Разговоры о перевоплощении, мистический анархизм, богоискательство, обреченность — всё это никак не соответствовало натуре Толсто: го. Освоив несколько мастерство, натолкнувшись на свои темы, он расстался с символистами (с Волошиным он продолжал дружить); высмеял «декадентов» в рассказах, потом в трилогии. Но вот я возвращался с ним из Харькова в Москву в декабре 1943 года. Поезда тогда шли очень медленно. Мы с А. Н. Толстым заняли одно купе; в других купе ехали К. Симонов, иностранные журналисты. Толстой почти всю дорогу вспоминал прошлое; кажется, он хотел в эти два дня проделать то, что я пытаюсь сделать теперь: задуматься над своей жизнью. Неожиданно для меня он с любовью, с уважением вспоминал поэтов-символистов, говорил, что многому у них научился; вспомнил и «башню»; потом вдруг рассердился, что теперь у молодых поэтов нет ни почтения к прошлому, пи понимания всей трудности искусства; сказал, чтобы в купе позвали К. Симонова, долго ему внушал: нужно входить в дом искусства благоговейно, как он когда-то подымался на «башню». Потом он заговорил о Блоке.
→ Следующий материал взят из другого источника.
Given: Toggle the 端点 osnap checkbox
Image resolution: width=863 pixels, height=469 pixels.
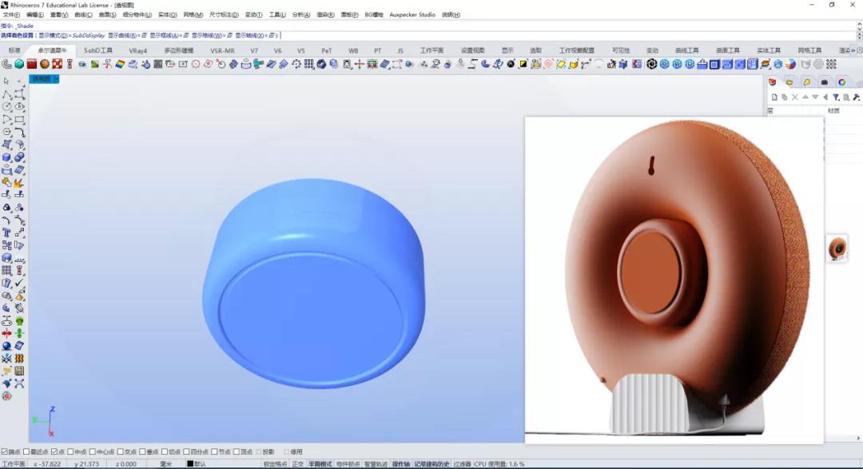Looking at the screenshot, I should [x=5, y=452].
В романе «Сёстры» есть поэт-декадент Бессонов; в нём многие, причем справедливо, увидели карикатурное изображение Блока. Толстой разъяснял, что хотел высмеять «обезьян Блока». Но слов нет, сам того не сознавая, он придал Бессонову некоторые черты Блока; в этом он мне признался; и я поверил, что сделал он это без злого умысла. Психология творчества, печальные, истории, выпадавшие на долю разных писателей (достаточно вспомнить ссору Левитана с Чеховым после «Попрыгуньи»), показывают, что отдельные черты, поступки, словечки живого человека могут незаметно войти в тот сплав, который мы называем «персонажем романа»; и художник не всегда дает себе отчет, где кончаются воспоминании и начинается творчество. Мысль о том, что в Бессонове увидели некоторые черты Блока, была тяжела для Алексея Николаевича. Он мне рассказывал о встрече с Блоком во время войны, о том, что Блок был очень человечен; потом замолк, а к вечеру стал повторять отдельные строки блоковских стихов.